À Los Angeles (Etats-Unis), le variant californien a-t-il été protecteur ? "Je n'irais peut-être pas jusque-là, rectifie le médecin et journaliste Damien Mascret, présent sur le plateau du journal de 20 Heures, lundi 26 avril. Quand même, en Californie, il y a eu beaucoup de morts : 61 000 pour 40 millions d'habitants." Toutefois, "au fur et à mesure que le variant s'est implanté dans l'Etat, on a vu à l'inverse les cas diminuer.
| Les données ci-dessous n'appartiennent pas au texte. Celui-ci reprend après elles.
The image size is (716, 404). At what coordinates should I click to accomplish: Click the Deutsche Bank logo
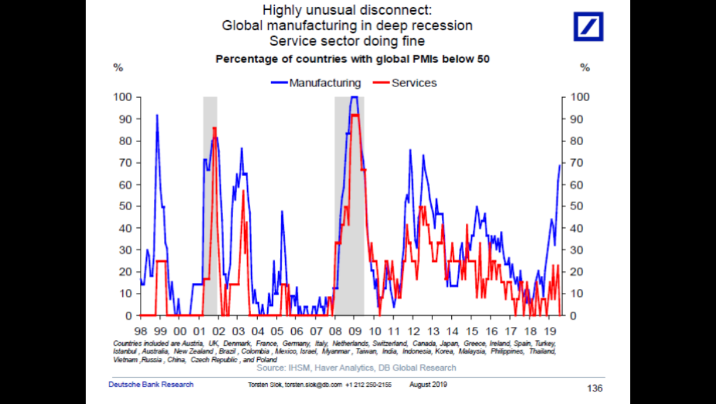pyautogui.click(x=588, y=27)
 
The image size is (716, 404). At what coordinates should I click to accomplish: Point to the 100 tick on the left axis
pyautogui.click(x=122, y=97)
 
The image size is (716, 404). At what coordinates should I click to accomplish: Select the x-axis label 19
pyautogui.click(x=551, y=331)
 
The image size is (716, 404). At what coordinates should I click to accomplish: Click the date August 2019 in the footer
pyautogui.click(x=429, y=384)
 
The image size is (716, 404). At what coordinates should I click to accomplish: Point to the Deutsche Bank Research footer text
pyautogui.click(x=151, y=384)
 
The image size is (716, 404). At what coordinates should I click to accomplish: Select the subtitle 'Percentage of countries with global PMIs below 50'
pyautogui.click(x=353, y=59)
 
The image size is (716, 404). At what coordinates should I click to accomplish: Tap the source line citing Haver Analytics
pyautogui.click(x=356, y=367)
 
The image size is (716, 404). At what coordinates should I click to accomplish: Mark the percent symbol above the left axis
pyautogui.click(x=118, y=68)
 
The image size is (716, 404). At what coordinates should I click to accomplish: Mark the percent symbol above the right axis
pyautogui.click(x=585, y=68)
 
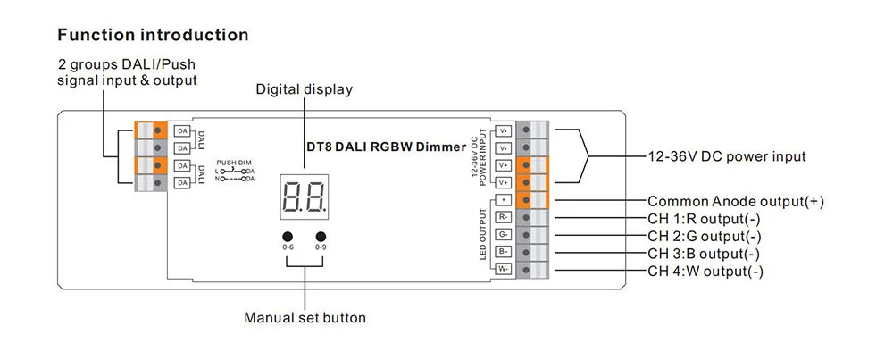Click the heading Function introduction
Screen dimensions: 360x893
(153, 36)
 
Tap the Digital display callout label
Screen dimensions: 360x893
(305, 89)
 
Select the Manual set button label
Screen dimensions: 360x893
(305, 317)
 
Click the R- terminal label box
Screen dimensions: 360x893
(504, 217)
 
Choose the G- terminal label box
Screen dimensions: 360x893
(504, 234)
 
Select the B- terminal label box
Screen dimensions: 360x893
(504, 252)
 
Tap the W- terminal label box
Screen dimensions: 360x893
(504, 269)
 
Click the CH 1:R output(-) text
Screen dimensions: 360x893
(705, 219)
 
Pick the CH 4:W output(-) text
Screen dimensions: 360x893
(705, 271)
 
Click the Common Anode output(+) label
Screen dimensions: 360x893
(735, 201)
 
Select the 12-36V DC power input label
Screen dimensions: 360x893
(727, 155)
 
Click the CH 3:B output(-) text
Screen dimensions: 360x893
(705, 254)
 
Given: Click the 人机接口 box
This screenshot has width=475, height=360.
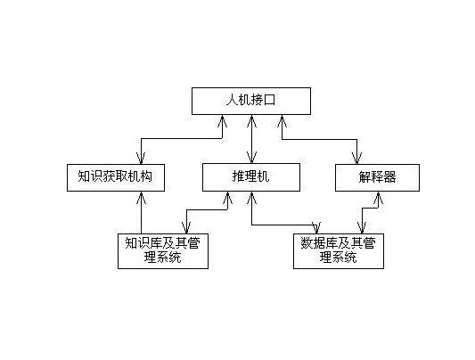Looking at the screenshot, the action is [x=251, y=101].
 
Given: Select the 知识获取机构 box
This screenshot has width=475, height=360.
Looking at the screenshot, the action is [x=116, y=177].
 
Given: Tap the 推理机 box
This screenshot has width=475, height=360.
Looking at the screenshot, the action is [x=251, y=177].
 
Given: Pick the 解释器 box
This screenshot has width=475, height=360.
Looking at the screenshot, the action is [x=377, y=177].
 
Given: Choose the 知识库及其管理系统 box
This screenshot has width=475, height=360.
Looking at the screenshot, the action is [x=163, y=251].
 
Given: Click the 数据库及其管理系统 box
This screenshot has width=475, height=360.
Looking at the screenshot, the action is [x=339, y=251].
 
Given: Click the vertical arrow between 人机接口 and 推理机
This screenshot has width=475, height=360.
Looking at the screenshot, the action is [x=251, y=139].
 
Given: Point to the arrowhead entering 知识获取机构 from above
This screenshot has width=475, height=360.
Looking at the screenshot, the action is [x=141, y=158].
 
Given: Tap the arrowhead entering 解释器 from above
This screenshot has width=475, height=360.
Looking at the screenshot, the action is [x=356, y=158].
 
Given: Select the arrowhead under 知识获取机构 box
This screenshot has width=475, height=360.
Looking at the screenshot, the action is [x=141, y=198].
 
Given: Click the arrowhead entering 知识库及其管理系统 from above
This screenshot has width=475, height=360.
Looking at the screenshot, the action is [x=186, y=228].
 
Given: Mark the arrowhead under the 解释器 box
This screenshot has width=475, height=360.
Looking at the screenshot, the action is [x=378, y=198].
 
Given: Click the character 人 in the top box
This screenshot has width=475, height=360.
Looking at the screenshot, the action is [x=232, y=100].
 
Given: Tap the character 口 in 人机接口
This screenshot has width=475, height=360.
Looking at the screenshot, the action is [x=270, y=100].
On est passé de 40 000 cas par jour à 2 000 aujourd'hui, et la mortalité a été divisée par dix", ajoute le médecin. Il n'est donc pas à exclure que le variant californien a peut-être empêché des variants plus méchants (…) à venir en Californie", conclut-il. Les variants étrangers ont "du mal à s'implanter" en France Le variant britannique pourrait jouer le même rôle en France. "C'est un petit peu ce qu'il s'est passé déjà avec les variants sud-africain et brésilien, qui ont du mal à s'implanter à Paris", poursuit le journaliste. En Moselle également, les variants, qui ont été "très présents", ont "diminué depuis janvier", passant de 27 à 16% en seulement deux semaines. "On n'échappera peut-être pas à tous les variants, mais on voit qu'ils vont avoir du mal quand même à rentrer sur le sol français", conclut Damien Mascret.